* Consignes *
a. Reproduisez le passage du récit sur la Svanétie allant de "ADRÉNALINE du CAUCASE" jusqu'à "les accompagnait témoigne.", en substituant "mars" à "avril".
b. Poursuivez le récit de la session de free ride en Svanétie au-delà de sa dernière phrase.

* Extrait du document *

***

ADRÉNALINE du CAUCASE

En avril dernier, trois des meilleurs free riders du monde, dont un Français, sont allés en Svanétie, dans le nord de la Géorgie, pour une session inédite. Le photographe qui les accompagnait témoigne.

C’était une idée de Samuel Anthamatten. Et lorsqu’un des meilleurs freeriders du monde émet une suggestion, on l’écoute ! Guide de haute montagne à Zermatt, il connaît non seulement les Alpes suisses par coeur mais il participe à de nombreuses expéditions ailleurs. Les montagnes de Svanétie, en Géorgie, donc. Un spot qui alimente les rumeurs dans le monde de la glisse. Samuel invita le Français Léo Slemett à se joindre à lui ; ce dernier, outre qu’il figure en tête de liste de ses meilleurs amis, fut aussi l’an dernier vainqueur du Freeride World Tour. Un troisième larron vint compléter cette dream team : Markus Eder, qui filma l’Alaska pendant des années, ainsi que beaucoup d’autres spots méconnus.
Nous voici à Kutaisi, la troisième plus grande ville géorgienne, direction les montagnes du Caucase et le village de Mestia, en voiture, sur des petites routes de plus en plus verglacées. À l’horizon, à la frontière russe, se dessine la masse impressionnante du mont Ushba (4 710 mètres). Pas de chance, à notre arrivée les conditions météo rendent impossible une reconnaissance en hélicoptère. C’est donc l’occasion de découvrir notre base, bientôt classée au Patrimoine mondial de l’Unesco. Mestia, ses « koshkis », tours défensives médiévales, sa culture locale et ses anecdotes croustillantes. Le paisible et accueillant village de deux mille âmes était, avant une opération de « nettoyage » par l’armée et la police, le refuge des brigands du nord du pays. Ce n’est qu’au troisième jour que le ciel s’éclaircit. Un hélico nous dépose sur les crêtes, en compagnie de Flory Kern et de Luca Rolli, nos guides locaux. Pendant plusieurs jours il a beaucoup neigé et nous devons nous montrer extrêmement prudents. D’après Flory et Luca, la voie la plus sûre pour commencer se situe juste au-dessus de Mestia. Notre premier contact avec la poudreuse a donc lieu en dessous de 3 000 mètres d’altitude. Sam, Léo et Markus s’élancent avec une énergie trop longtemps contenue, laissant dans leur sillage de spectaculaires gerbes blanches. Une neige et des conditions météo idéales. Quant à moi, c’est à ce moment-là que je réalise, au beau milieu de cette Svanétie inconnue, que je n’aurais jamais pensé me retrouver en Géorgie, sur le Vieux Continent. Ici, tout m’évoque l’Alaska où je suis allé de nombreuses fois. La neige s’accroche aux parois des montagnes en créant des pics, des épines et de gros oreillers, comme là-bas. Et la chose la plus étrange est de contempler ces formes si particulières que l’on trouve généralement près de la mer et à basse altitude. Les retrouver ici, dans des conditions complètement différentes n’en finit pas de me surprendre.

***

* Matériel *
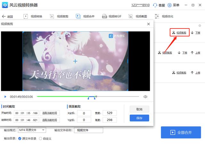Click the 保存 button

139,118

***

* Corrigé *
a.
ADRÉNALINE du CAUCASE

En mars dernier, trois des meilleurs free riders du monde, dont un Français, sont allés en Svanétie, dans le nord de la Géorgie, pour une session inédite. Le photographe qui les accompagnait témoigne.

b.
De retour à l’hôtel, nous consultons attentivement les cartes. C’est là que je prends toute la mesure du potentiel de la région. Mestia se situe à 1 300 mètres d’altitude et les plus hauts sommets, comme le Tetnuldi, tutoient les 5 000 mètres. Côté russe, à une trentaine de kilomètres à vol d’oiseau, l’Elbrouz (5 642 mètres, le « toit de l’Europe ») domine le Caucase en majesté. Il y a tout pour freerider en haute montagne, dans des conditions extrêmes. Après cette journée, de lourds nuages chargés de neige roulent dans le ciel. Impossible de tenter une sortie. Le lendemain, de violentes rafales de vent laissent peu d’espoir. Nous profitons néanmoins d’une brève clémence des éléments pour sauter dans l’hélico : nous voulons absolument survoler l’imposant Ushba et, surtout, jeter un coup d’oeil sur sa face nord, qui n’a jamais été skiée.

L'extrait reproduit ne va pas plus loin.